James and Catherine then discuss the Thorpes, and James clearly hints at his love for Isabella, but Catherine misses the clues entirely. In fact, Catherine thanks James for coming to Bath to visit her. Catherine reads the Gothic novel The Mysteries of Udolpho in the brief time she has before the ball, engrossed to the exclusion of everything around her.

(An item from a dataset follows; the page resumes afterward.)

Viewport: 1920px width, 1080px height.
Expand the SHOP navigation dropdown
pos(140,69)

Catherine goes to the dance, happy to have a prearranged partner in John Thorpe. She arrives at the ball with John, James, and Isabella. John immediately runs off to the card room. Isabella tries to wait with Catherine until John returns to dance, but James pressures her so much that she eventually gives in, with her apologies to Catherine. Catherine is disappointed and irritated with John Thorpe. She is still waiting for him when Henry Tilney appears, this time with his sister, Eleanor Tilney. Henry asks Catherine to dance, but to her disappointment, she is forced to refuse him because of her prior arrangement with John Thorpe. John returns from the card-room and the two dance, but Catherine is now annoyed with him for being late. During the dance, Catherine is introduced to Eleanor. After the dance John wanders off while Catherine points out Eleanor to Isabella, and tries to find Henry too. Isabella acts interested, but quickly abandons her friend to flirt with James. Catherine cannot help but feel slightly suspicious at her friend's lack of interest in Henry Tilney. James pressures Isabella into a second dance, despite her protests at the "scandal" of it. Alone again, Catherine returns to her seat with Mrs. Allen and Mrs. Thorpe. She tries to speak with Henry Tilney, but she never gets the chance to. John tries to flirt with Catherine, but she politely excuses herself.

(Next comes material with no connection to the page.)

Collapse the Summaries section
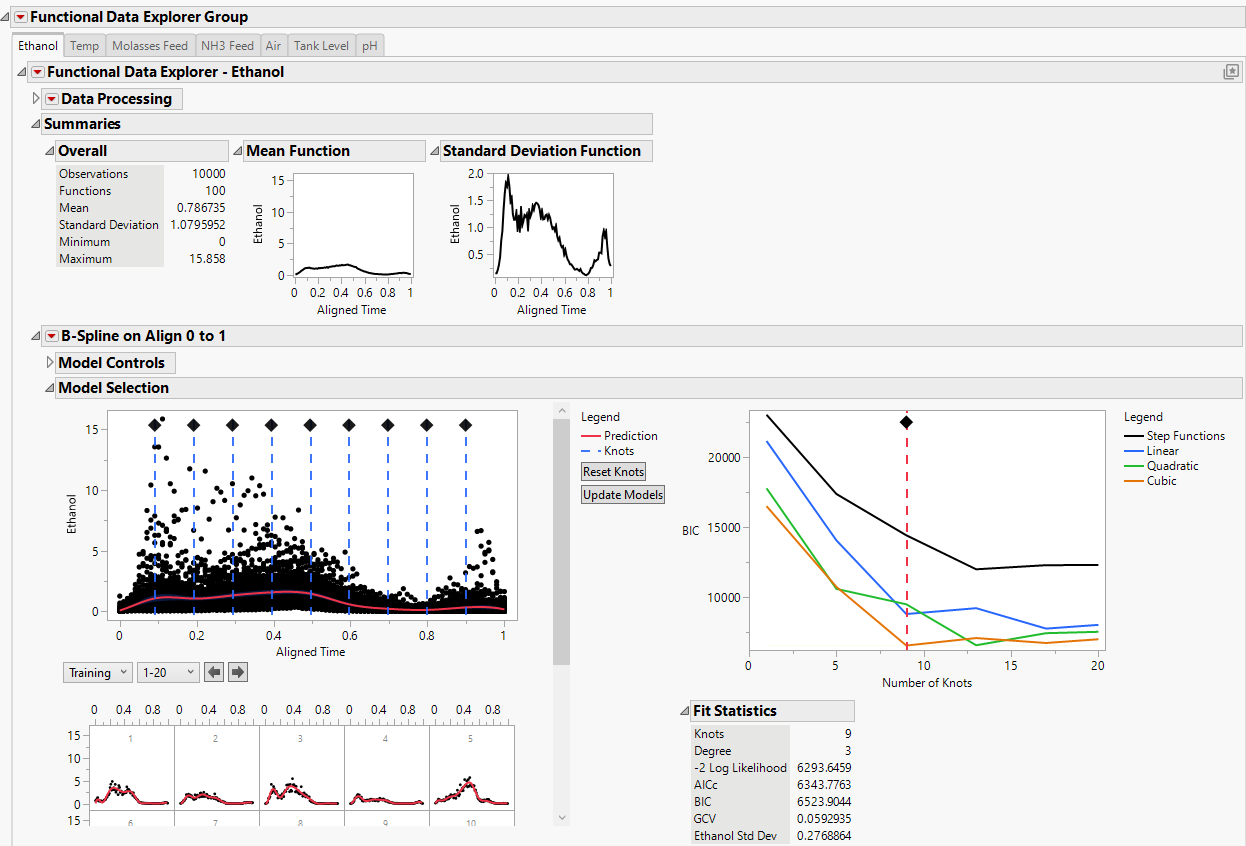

Some critics suggest that Isabella engineered her friendship with Catherine so that she could romance James. She knew the Allens were going to visit Bath with Catherine, and she knew making Catherine's acquaintance would help catch James; perhaps she even arranged for her brother John to bring James with him to Bath. Even if Isabella is not the scheming tactician this interpretation suggests, there is a distinct sense that something was brewing between her and James before they came to Bath. James does not come to Bath to see Catherine, and seems surprised to see Catherine at all; the narrator hints that James comes to Bath to see Isabella. Catherine, in her innocence, has once again failed to read the people around her. She is unaware of the flirtation between James and Isabella, she does not get James's drift when he tells her how much he thinks of Isabella, and she truly believes that James came to Bath to visit her. Catherine also fails to read John accurately, discounting her initially negative impression of him because he asks her to dance at the ball.

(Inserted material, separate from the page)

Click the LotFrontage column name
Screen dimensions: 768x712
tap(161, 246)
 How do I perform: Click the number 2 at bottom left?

Before the ball, Catherine once again dives into The Mysteries of Udolpho. Catherine has a great imagination, but she has not yet learned to use it in concert with her perception, especially in understanding the interaction of people. Chapter VIII takes place almost entirely at the ball. The narrator makes few comments. Instead, Austen's uses her distinctive technique of free indirect discourse to reveal Catherine's thoughts. This technique involves staying in third person narration, but using the style and tone that reflect the way a certain character is thinking. The narrator describes Eleanor Tilney, for example, from Catherine's perspective: "Miss Tilney had a good figure, a pretty face, and a very agreeable countenance." The narrator articulates Catherine's thoughts more eloquently than Catherine could, perhaps, but she voices Catherine's perceptions.